I admire the EFF though, and I support what they advocate for. I was going to say I'd like them to be more pragmatic, but I suppose their hardline opinions are most of the reason they exist as an advocacy organization.

Logic is fine for technical folks and a lot of general public, it doesn't work very well in the political arena where waving the bloody shirt is the norm. Logic is a poor weapon in an emotional debate and doesn't work worth a damn.
True. I just found that quote ironic is all.

To your actual point, though, I think you've totally nailed it. I'm not sure if emotion and politics are permanently inextricable, but from my limited, unfortunate experience, it seems as though any kind of logical argument doesn't or can't (!) sway anyone (myself, of course, included!)

(comment deleted)
So you give the EFF what kind of TameAntelope score? 0.3 ?
I love the EFF! I just don't like this one specific aspect of the articles I see written from them.

It's hardly a big deal, I almost regret commenting about it.

I give you a 0.9 sitkack score (quite good actually) for the honest response. :)
I donate money to the EFF regularly, but their click-baity hysteria annoys me too.
Google openly choose the collective noun for sheep as the name of a technology for labelling humans; I don't think the EFF's response should be the primary source of discomfort here.
This made me laugh, and you're not wrong exactly, but I will note that "flock" is also used for birds, and birds are frequently used as a metaphor for freedom just as much as sheep are used as a metaphor for mindless group-following behaviour.

Either way, I wouldn't read too much into it.

You should really investigate your biases if the first thought that comes to your mind is that Google chose flock because it thinks customers are sheep.
Of course Google does not think its customers are sheep.
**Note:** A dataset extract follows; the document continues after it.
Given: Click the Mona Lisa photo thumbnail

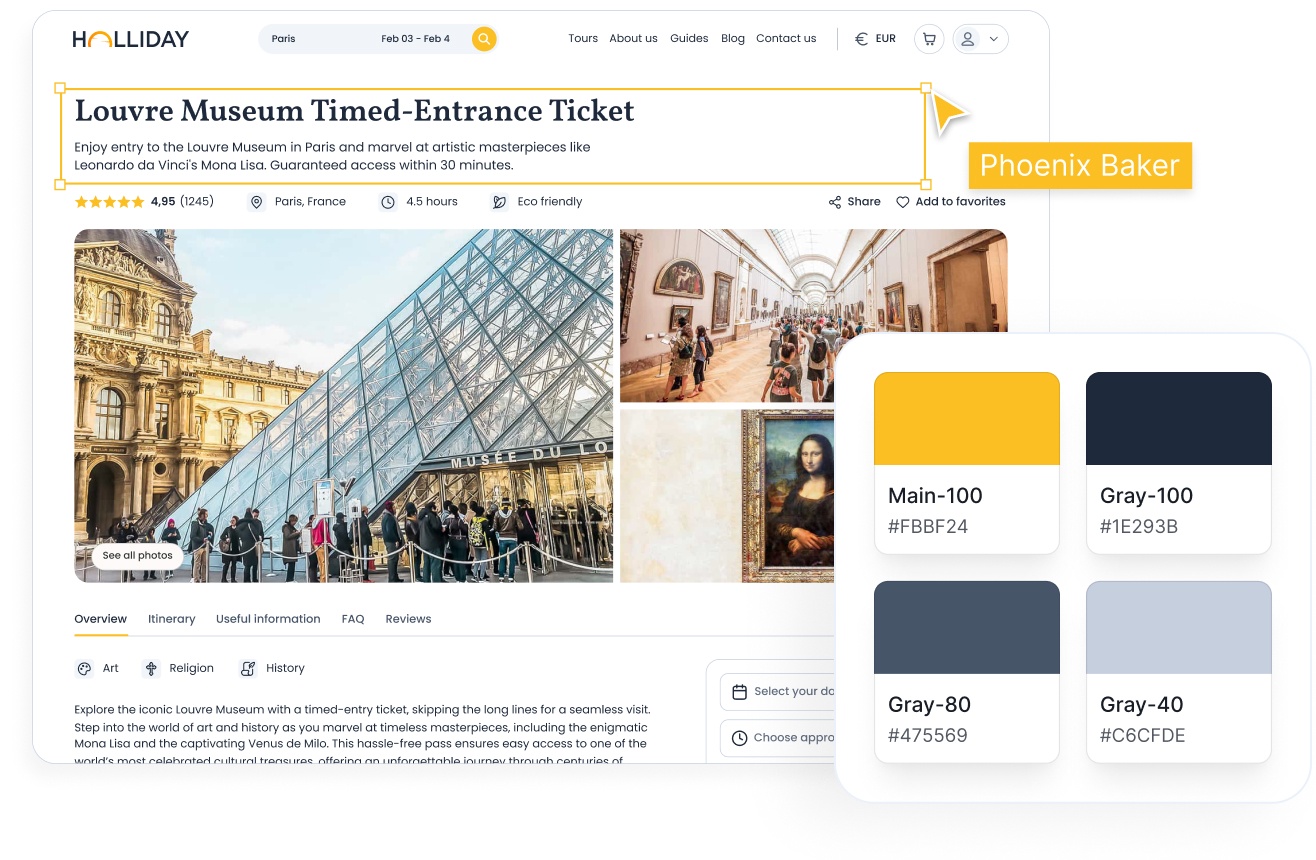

Google thinks its users are sheep. Chrome users are not the customers.
The nice thing about this new Google technology is that it makes it easier to fleece a flock of users, while making the users think they have privacy.
My first thought was birds, so perhaps I might turn that around and recommend a reciprocal investigation. Because only on further reflection did I see the darker side, and realise the likes of Google do not get to make the “oh-we-didn’t-realise-that” argument.
They're not quite as aggressive as Greenpeace, but they have the same mainstream credibility problem.
This sounds like the YouTube-algorithm applied to the advertising web.
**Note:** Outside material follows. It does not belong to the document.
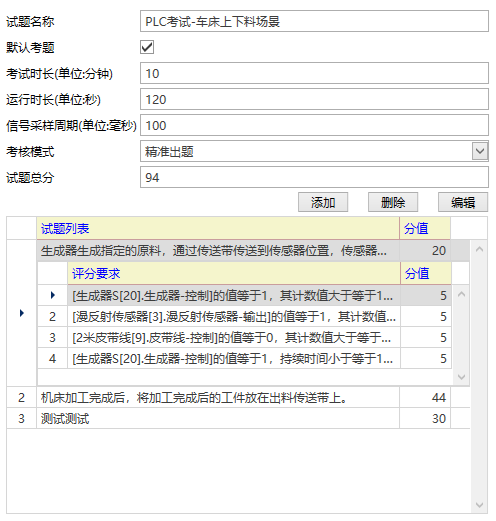Select question 2 机床加工完成后 row

click(238, 397)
One false click and you're damned for weeks.

You can use YouTube logged out. I have an RSS reader for all my favourite channels.
Although the RSS feed is very basic. No description or thumbnails. Also premiers show up before the are available and other inconveniences.
You can use the web logged out but you can’t escape Google trying to convince me I’m from India.
But you can't use Youtube premium logged out.
I must not be the only one who watches YouTube in private browsing mode, so one wrong video won’t totally ruin your recommends
Just click Not Interested a couple times and the faulty recommendations go away, right?
> BTW, Chrome users have been part of this system for nearly a year now.

The OP says "The API exists as a browser extension within Google Chrome," which made me think it was a separate browser extension that I would not have if I had not chosen to install.

Are you saying it's built into Chrome instead? Cite? And if so is there any way to disable it?

I don't believe Google because it could have eliminated all the ways to track people without their consent long ago if it wanted. Almost everybody uses Chrome/Blink and agrees to everything they decide. They can define and deprecate almost whatever browser APIs and behaviors they want. But it doesn't because they are the single biggest actor making use of these ways. E.g. it is known Google Captcha doesn't simply tell them you are a human, it tells them which particular human you are.
Can you explain, or provide reference points for the captcha knowing "which particular human" i am?
It's utterly untrue. reCaptcha gives you a score of "humanness", and you can decide to allow or deny an action. There's no way to get an ID from it.
There's no way to get an ID from it for a client. But there apparently is for Google.